Hola a todos,
Sé que muchos no estarán de acuerdo conmigo, pero no
es necesario. La forma en que nos manipulan —cómo nos engañan con valores
patrióticos, fe y frases nobles— no es más que parte de un absurdo teatro
político. Aquellos que no apoyan este "circo" se convierten
instantáneamente en enemigos: se les cuelgan etiquetas de
"putinistas" o antiestatales, y son arrastrados por el lodo. Nada
nuevo desde los tiempos de El extranjero de Albert Camus: a quienes no se
ajustan a las normas sociales, simplemente se les descarta.
A continuación, presento las ideas parafraseadas de
Jacque Fresco, un pensador y activista social del siglo XX que, en mi opinión,
es sumamente importante. No queramos ser héroes, porque el heroísmo suele
significar lucha, violencia y sangre.
La persona religiosa que aprueba la guerra y el
armamentismo está siendo engañada por un sistema que le ha enseñado a creer en
las palabras, pero no en su significado. Repite "no matarás", pero
justifica las bombas. Habla del amor al prójimo, pero observa con calma cómo
ese "prójimo" se convierte en enemigo solo porque vive al otro lado
de una frontera. Esto no es fe. Es programación.
La enseñanza de Jesús fue simple y radical: no mates,
no dañes, ama, perdona. En ella no había excepciones como: "a menos que
sea una guerra", "a menos que sea por el interés del Estado" o
"por defensa". Estas excepciones no fueron creadas por Dios, sino por
estructuras de poder que necesitaban soldados obedientes en lugar de individuos
conscientes.
La persona religiosa que bendice las armas no cree en
Dios, sino en símbolos, banderas y autoridades. Cree porque tiene miedo de no
creer. Si Dios es amor que todo lo abarca, ¿cómo se puede conciliar eso con los
explosivos? Si la vida humana es sagrada, ¿cómo se puede arrebatar
"legalmente"? Estas son contradicciones lógicas que desaparecerían en
un instante si la gente empezara a pensar en lugar de obedecer.

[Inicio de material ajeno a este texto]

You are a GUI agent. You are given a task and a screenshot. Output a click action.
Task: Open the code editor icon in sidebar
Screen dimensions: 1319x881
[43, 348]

El problema no es la religión. El problema es el dogma
sin comprensión. La fe, separada del pensamiento crítico, se vuelve más
peligrosa que cualquier arma, porque le permite al hombre matar con la
conciencia tranquila. Jesús nunca llamó a crear ejércitos; llamó a cambiar la
conciencia. Pero cambiar la conciencia es difícil, mientras que fabricar un
tanque es fácil. Por eso, la civilización eligió el acero en lugar de la
sabiduría.
Mientras la gente rece por la paz pero pague impuestos
para la guerra, nada cambiará. Una persona verdaderamente espiritual no
pregunta: "¿qué bando tiene razón?". Pregunta: "¿por qué existen
los bandos en absoluto?". Solo entonces comienza la verdadera fe: no en
una institución, sino en la humanidad.